I trained a ResNet50 model using Tensorflow 2.0 by transfer learning. I slightly modified the architecture (new classification layer) and saved the model with the ModelCheckpoint callback https://keras.io/callbacks/#modelcheckpoint during training. Training was fine. The model saved by callback takes ~206 MB on the hard drive.

To predict using the model I did:

  • I started a Jupyter Lab notebook. I used my_model = tf.keras.models.load_model('../models_using/my_model.hdf5') for loading the model. (btw, the same occurs using IPython).

  • I used the free linux command line tool to measure the free RAM just before the loading and after. The model loading takes about 5 GB of RAM.

  • I saved the weights of the model and the config as json. This takes about 105 MB.

  • I loaded the model from the json config and weights. This takes about ~200 MB of RAM.

  • Compared the predictions of both models. Exactly the same.

  • I tested the same procedure with a slightly different architeture (trained the same way) and the results were the same.

Can anyone explain the huge RAM usage, and the difference in size of the models on the hard drive?

Btw, given a model in Keras, can you find out the compliation procedure ( optimizer,..)? Model.summary() does not help..

2019-12-07 - EDIT: Thanks to this answer, I conducted a series of tests:

I used the !free command in JupyterLab to measure the available memory before and after each test.

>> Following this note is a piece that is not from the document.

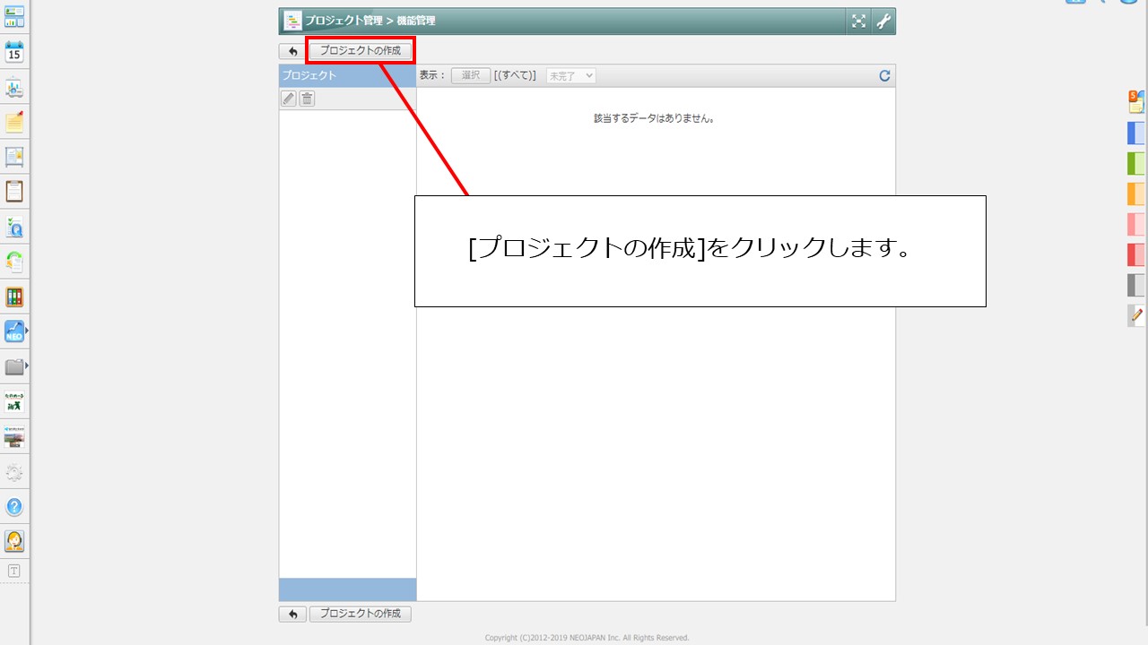
Task: Toggle fullscreen with the expand icon
Action: click(x=858, y=22)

Since I get_weights returns a list, I used copy.deepcopy to really copy the objects. Note, the commands below were separate Jupyter cells and the memory comments were added just for this answer.

!free

model = tf.keras.models.load_model('model.hdf5', compile=True)
# 25278624 - 21491888 = 3786.736 MB used

!free

weights = copy.deepcopy(model.get_weights())
# 21491888 - 21440272 = 51.616 MB used

!free


optimizer_weights = copy.deepcopy(model.optimizer.get_weights())
# 21440272 - 21339404 = 100.868 MB used

!free

model2 = tf.keras.models.load_model('model.hdf5', compile=False)
# 21339404 - 21140176 = 199.228 MB used

!free

Loading the model from json:

!free
# loading from json
with open('model_json.json') as f:
    model_json_weights = tf.keras.models.model_from_json(f.read())

model_json_weights.load_weights('model_weights.h5')
!free

# 21132664 - 20971616 = 161.048 MB used
like image 788
Michael S Avatar asked Dec 06 '19 12:12

Michael S


1 Answers

The difference between checkpoint and JSON+Weights is in the optimizer:

  • The checkpoint or model.save() save the optimizer and its weights (load_model compiles the model)
  • JSON + weights doesn't save the optimizer

Unless you are using a very simple optimizer, it's normal for it to have about the same number of weights as the model (a tensor of "momentum" for each weight tensor, for instance).

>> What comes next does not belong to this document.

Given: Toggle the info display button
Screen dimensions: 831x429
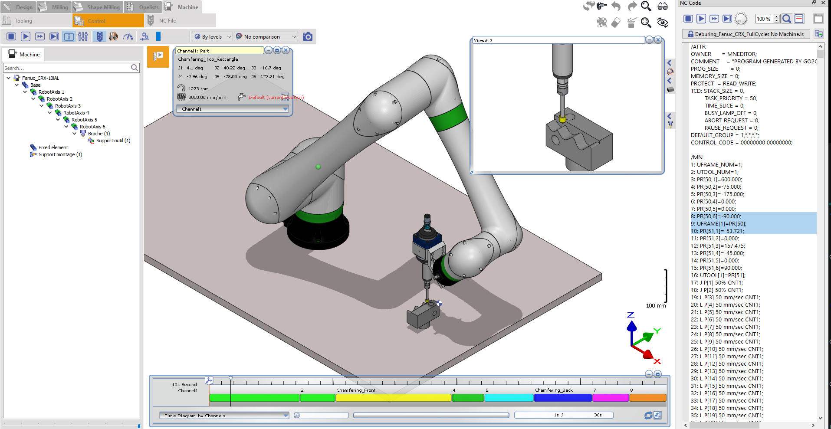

Some optimizers might take two times the size of the model, because it has two tensors of optimizer weights for each tensor of model weights.

Saving and loading the optimizer is important if you want to continue training. Starting training again with a new optimizer without proper weights will sort of destroy the model's performance (at least in the beginning).

Now, the 5GB is not really clear to me. But I suppose that:

  • There should be a lot of compression in saved weights
  • It might have to do with also allocating memory for all the gradient and backpropagation operations

Interesting tests:

  • Compression: check how much memory is used by the results of model.get_weights() and model.optimizer.get_weights(). These weights will be numpy, copied from the original tensors
  • Grandient/Backpropagation: check how much memory is used by:
    • load_model(name, compile=True)
    • load_model(name, compile=False)
like image 168
Daniel Möller Avatar answered Sep 30 '22 04:09

Daniel Möller